2013’te Ohio State Üniversitesi & Utrecht Üniversitesi’nin yaptığı araştırma çocuklarını kendi uzantısı olarak gören ailelerin kendilerinin başarılı olamadıkları, içlerinde kalan ya da belki de çok iyi yaptıkları sporlara ya da hobilere çocuklarını yönlendirme konusunda baskıcı olduklarını gösteriyor.
Dr. Shefali’nin öncülüğünü yaptığı Duyarlı Ebeveynlik yaklaşımı, çocukları kendi uzantımız olarak algıladığımızda tüm duygusal yükümüzü onlara yüklediğimizi söylüyor. Duyarlı ebeveyn; çocukların kendi ilgi alanları, ruhları olduğunu ve bireysel özgür fikirlerini ifade etmeleri gerektiğini bilir. Çocukların ailenin mülkü olmadığını anlar.

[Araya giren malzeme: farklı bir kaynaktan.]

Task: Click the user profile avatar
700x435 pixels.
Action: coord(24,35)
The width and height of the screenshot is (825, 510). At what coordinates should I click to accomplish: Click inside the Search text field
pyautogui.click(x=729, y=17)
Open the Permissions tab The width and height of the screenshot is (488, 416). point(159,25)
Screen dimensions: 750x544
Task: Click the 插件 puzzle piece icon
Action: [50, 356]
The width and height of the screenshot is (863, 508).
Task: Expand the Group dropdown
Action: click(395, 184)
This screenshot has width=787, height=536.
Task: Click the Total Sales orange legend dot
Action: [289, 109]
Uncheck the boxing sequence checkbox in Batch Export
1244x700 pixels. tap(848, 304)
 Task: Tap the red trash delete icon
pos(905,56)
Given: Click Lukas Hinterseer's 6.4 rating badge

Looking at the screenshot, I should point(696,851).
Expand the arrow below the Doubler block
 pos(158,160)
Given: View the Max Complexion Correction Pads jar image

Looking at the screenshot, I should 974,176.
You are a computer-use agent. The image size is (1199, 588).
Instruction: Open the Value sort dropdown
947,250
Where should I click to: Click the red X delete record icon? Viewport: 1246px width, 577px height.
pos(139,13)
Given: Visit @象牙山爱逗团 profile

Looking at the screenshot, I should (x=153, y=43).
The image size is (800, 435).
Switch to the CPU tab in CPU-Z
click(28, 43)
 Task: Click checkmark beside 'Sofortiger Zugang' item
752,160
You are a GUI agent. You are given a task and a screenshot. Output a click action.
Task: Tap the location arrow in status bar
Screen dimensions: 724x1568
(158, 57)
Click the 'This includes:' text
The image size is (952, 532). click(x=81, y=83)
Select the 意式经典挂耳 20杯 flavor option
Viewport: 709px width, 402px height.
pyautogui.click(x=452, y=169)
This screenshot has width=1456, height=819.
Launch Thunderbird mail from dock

“Çocuklar bizim kukla gibi, herhangi bir ürün gibi, sahip olabileceğimiz, kontrol edebileceğimiz, hükmedebileceğimiz varlıklar değiller. Böyle görmeye başladığımız anda; her şeyi mahvetmeye başlıyoruz” diyor Dr. Shefali.
Yukarıdan aşağı doğru talimat vermek yerine, duyarlı ebeveyn, egosunu ve kafasındaki “mükemmel çocuğu” yaratma isteğini bir kenara bırakır. Duyarlı anne-babalık ulaşılan bir mertebe değil; hiç bitmeyen bir yolculuktur. Sürekli devam eden bir gelişim halidir. Videonun orjinalini ilham veren videolar bölümünde bulabilirsiniz.
Çocukların benliklerinin oluşması ve özgün hallerinin ortaya çıkması için onlara alan bırakmamıza, zaman vermemize ihtiyaçları var. Bireyselliklerini keşfetmeleri için özgürlük ve sorumluluk verilmesi ve en önemlisi oldukları gibi kabul edildiklerini ve koşulsuz sevildiklerini hissetmeleri gerekiyor.